• Task details: Could you find every line in the entries below that holds the word "click" and copy it?

[Saved data entries]
- Opening Delimiter -

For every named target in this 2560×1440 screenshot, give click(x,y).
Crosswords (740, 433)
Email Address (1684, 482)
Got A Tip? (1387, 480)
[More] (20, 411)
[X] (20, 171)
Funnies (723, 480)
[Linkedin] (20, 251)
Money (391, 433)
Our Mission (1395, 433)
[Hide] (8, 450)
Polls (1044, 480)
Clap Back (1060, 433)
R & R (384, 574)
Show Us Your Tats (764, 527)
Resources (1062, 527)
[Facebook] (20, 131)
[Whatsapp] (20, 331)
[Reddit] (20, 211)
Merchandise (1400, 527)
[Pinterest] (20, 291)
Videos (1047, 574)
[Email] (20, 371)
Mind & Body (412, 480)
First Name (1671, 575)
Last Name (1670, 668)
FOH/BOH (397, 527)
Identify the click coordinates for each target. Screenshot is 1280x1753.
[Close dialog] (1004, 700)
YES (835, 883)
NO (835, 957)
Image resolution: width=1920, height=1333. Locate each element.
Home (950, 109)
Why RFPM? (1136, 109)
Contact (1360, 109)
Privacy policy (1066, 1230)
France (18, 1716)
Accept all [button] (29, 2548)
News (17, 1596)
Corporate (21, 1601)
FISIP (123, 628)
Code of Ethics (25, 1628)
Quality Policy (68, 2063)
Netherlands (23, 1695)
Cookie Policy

- Closing Delimiter -

• Finished task:
For every named target in this 2560×1440 screenshot, give click(x,y).
Identify the click coordinates for each target. Screenshot is 1280x1753.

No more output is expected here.